The cascading tariff structure considers all the importers or exporters of certain products; the system ensures that imposed sales tax is pretty charged to all salespersons. The buyers or sellers incur the charges at successive stages in the supply chain, from the initial stages of raw material collection to consumers of finished products (Khoja et al., 2020). The consumers or buyers incur a price based on its cost, incorporating previous tax on the product. Import substitution involves limiting the importation of manufactured goods to alleviate demand for domestically produced commodities; this is evidenced in industrialized nations like India, the United States, and China. Limiting governments introduce import quotas, subsidized loans to local infant industries, protective tariffs, and preferential licensing on imports.

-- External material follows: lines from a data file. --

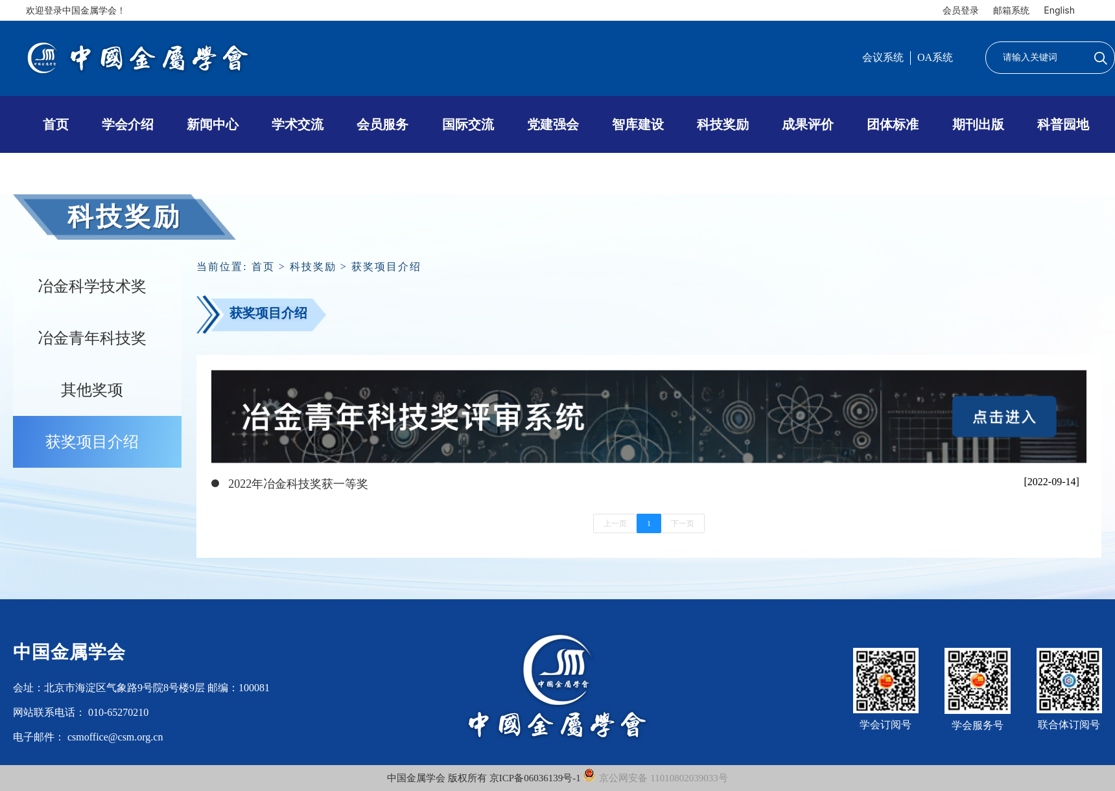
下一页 (682, 523)
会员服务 (382, 124)
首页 (56, 124)
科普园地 (1063, 124)
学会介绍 (128, 124)
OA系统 (935, 57)
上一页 (615, 523)
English (1059, 10)
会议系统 (883, 57)
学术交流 (297, 124)
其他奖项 (92, 390)
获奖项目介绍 (92, 441)
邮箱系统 (1011, 10)
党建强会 (553, 124)
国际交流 (468, 124)
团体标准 (893, 124)
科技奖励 (723, 124)
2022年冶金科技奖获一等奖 (298, 483)
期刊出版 (978, 124)
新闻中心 (213, 124)
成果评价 (808, 124)
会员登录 (961, 10)
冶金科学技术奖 (92, 286)
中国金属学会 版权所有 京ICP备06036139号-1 (485, 778)
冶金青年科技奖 (92, 338)
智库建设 (638, 124)
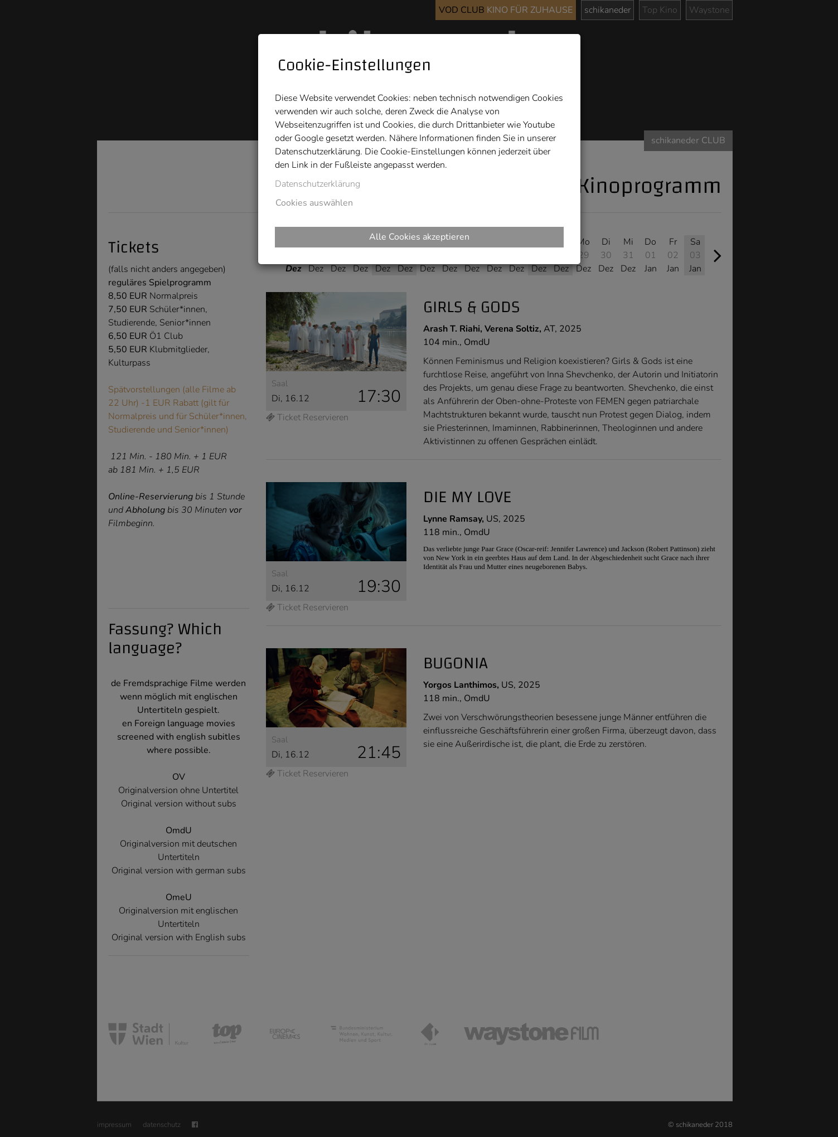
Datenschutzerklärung (317, 184)
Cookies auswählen (314, 203)
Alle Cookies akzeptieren (419, 237)
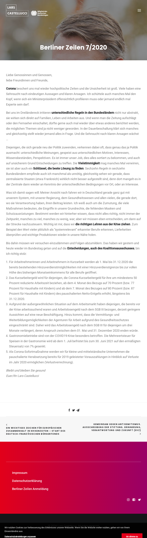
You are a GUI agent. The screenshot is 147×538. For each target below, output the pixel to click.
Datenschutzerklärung (27, 481)
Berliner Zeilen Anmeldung (30, 489)
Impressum (19, 473)
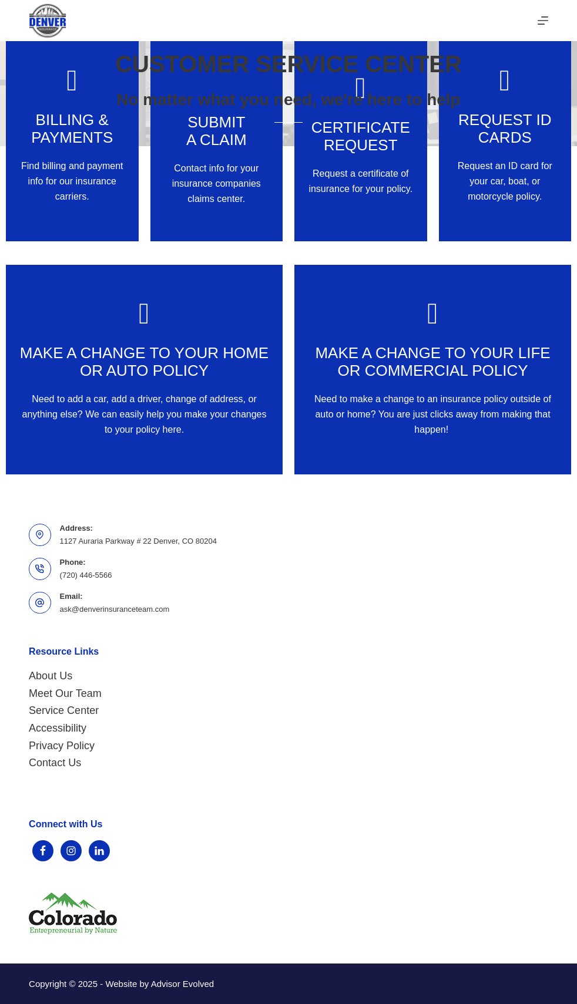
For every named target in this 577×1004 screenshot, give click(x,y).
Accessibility (57, 728)
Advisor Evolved (182, 984)
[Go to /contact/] (505, 136)
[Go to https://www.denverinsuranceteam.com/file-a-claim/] (216, 136)
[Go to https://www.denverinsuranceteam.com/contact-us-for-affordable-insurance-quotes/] (432, 369)
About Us (50, 676)
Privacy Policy (62, 746)
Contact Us (55, 763)
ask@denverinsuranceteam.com (115, 609)
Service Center (64, 710)
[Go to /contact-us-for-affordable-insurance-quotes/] (360, 136)
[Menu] (543, 20)
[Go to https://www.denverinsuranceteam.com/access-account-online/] (72, 136)
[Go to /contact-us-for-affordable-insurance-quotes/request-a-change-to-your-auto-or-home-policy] (144, 369)
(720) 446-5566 (86, 575)
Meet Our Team (65, 693)
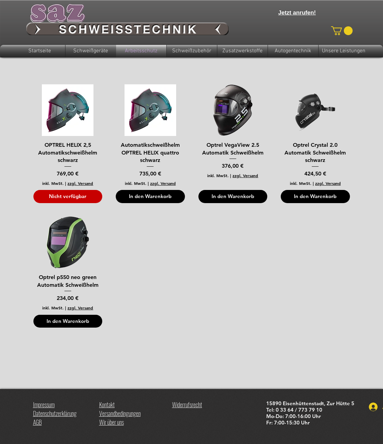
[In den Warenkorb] (150, 196)
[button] (342, 30)
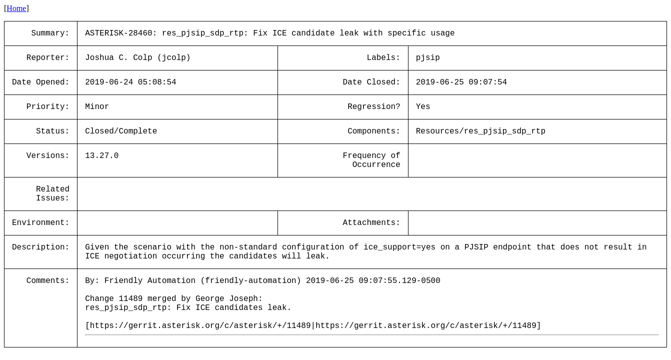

Shallow industrialization has several positive and negative consequences; first, it increases wealth accumulation by individuals engaged in trade. Traders involved at various levels, whether the suppliers, intermediaries, or hawkers of some manufactured products, all benefit financially by making profits that facilitate meeting their daily needs (Henderson et al.,93). The production of commodities locally by already established or infant industries help meet consumers' needs; this helps meet the demand and supply principle. The availability of goods and services needed and the making of profits alleviates the standards of living.
The cascading tariff structure considers all the importers or exporters of certain products; the system ensures that imposed sales tax is pretty charged to all salespersons.